* Exercise requirements *
Can you update every row below by replacing "dropdown" with "drop-down list" and leaving everything else unchanged?

<<<<

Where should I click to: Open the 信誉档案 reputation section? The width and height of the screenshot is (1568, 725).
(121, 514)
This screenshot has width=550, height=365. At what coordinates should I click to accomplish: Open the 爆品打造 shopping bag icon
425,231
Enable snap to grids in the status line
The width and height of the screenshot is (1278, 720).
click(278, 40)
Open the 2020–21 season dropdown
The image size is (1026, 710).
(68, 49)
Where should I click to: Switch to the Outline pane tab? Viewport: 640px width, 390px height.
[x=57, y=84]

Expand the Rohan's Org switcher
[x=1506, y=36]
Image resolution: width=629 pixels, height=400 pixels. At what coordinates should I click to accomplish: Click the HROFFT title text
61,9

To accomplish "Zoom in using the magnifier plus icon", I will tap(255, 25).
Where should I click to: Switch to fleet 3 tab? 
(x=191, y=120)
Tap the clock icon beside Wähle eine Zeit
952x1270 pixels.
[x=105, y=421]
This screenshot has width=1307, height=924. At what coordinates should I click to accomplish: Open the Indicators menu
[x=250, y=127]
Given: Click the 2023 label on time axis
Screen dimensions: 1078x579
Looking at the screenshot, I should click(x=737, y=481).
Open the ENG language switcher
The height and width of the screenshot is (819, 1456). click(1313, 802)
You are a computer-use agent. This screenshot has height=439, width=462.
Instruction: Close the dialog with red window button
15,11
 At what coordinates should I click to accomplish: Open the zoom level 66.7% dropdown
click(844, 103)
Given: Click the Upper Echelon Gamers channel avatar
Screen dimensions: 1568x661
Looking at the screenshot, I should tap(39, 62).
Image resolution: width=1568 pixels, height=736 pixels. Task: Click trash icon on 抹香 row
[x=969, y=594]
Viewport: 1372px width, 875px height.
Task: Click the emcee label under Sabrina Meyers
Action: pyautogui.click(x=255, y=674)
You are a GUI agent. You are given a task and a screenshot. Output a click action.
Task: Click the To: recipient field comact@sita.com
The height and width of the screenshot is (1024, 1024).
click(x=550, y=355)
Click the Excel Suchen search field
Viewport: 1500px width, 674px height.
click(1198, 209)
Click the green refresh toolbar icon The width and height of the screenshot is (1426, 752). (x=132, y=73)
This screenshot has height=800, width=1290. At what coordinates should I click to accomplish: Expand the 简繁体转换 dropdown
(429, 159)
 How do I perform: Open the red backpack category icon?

>>>>

* Output for this task *
Where should I click to: Open the 信誉档案 reputation section? The width and height of the screenshot is (1568, 725).
(121, 514)
This screenshot has width=550, height=365. At what coordinates should I click to accomplish: Open the 爆品打造 shopping bag icon
425,231
Enable snap to grids in the status line
The width and height of the screenshot is (1278, 720).
click(278, 40)
Open the 2020–21 season drop-down list
The image size is (1026, 710).
(68, 49)
Where should I click to: Switch to the Outline pane tab? Viewport: 640px width, 390px height.
[x=57, y=84]

Expand the Rohan's Org switcher
[x=1506, y=36]
Image resolution: width=629 pixels, height=400 pixels. At what coordinates should I click to accomplish: Click the HROFFT title text
61,9

To accomplish "Zoom in using the magnifier plus icon", I will tap(255, 25).
Where should I click to: Switch to fleet 3 tab? 
(x=191, y=120)
Tap the clock icon beside Wähle eine Zeit
952x1270 pixels.
[x=105, y=421]
This screenshot has width=1307, height=924. At what coordinates should I click to accomplish: Open the Indicators menu
[x=250, y=127]
Given: Click the 2023 label on time axis
Screen dimensions: 1078x579
Looking at the screenshot, I should click(x=737, y=481).
Open the ENG language switcher
The height and width of the screenshot is (819, 1456). click(1313, 802)
You are a computer-use agent. This screenshot has height=439, width=462.
Instruction: Close the dialog with red window button
15,11
 At what coordinates should I click to accomplish: Open the zoom level 66.7% drop-down list
click(844, 103)
Given: Click the Upper Echelon Gamers channel avatar
Screen dimensions: 1568x661
Looking at the screenshot, I should tap(39, 62).
Image resolution: width=1568 pixels, height=736 pixels. Task: Click trash icon on 抹香 row
[x=969, y=594]
Viewport: 1372px width, 875px height.
Task: Click the emcee label under Sabrina Meyers
Action: pyautogui.click(x=255, y=674)
You are a GUI agent. You are given a task and a screenshot. Output a click action.
Task: Click the To: recipient field comact@sita.com
The height and width of the screenshot is (1024, 1024).
click(x=550, y=355)
Click the Excel Suchen search field
Viewport: 1500px width, 674px height.
click(1198, 209)
Click the green refresh toolbar icon The width and height of the screenshot is (1426, 752). (x=132, y=73)
This screenshot has height=800, width=1290. At what coordinates should I click to accomplish: Expand the 简繁体转换 drop-down list
(429, 159)
 How do I perform: Open the red backpack category icon?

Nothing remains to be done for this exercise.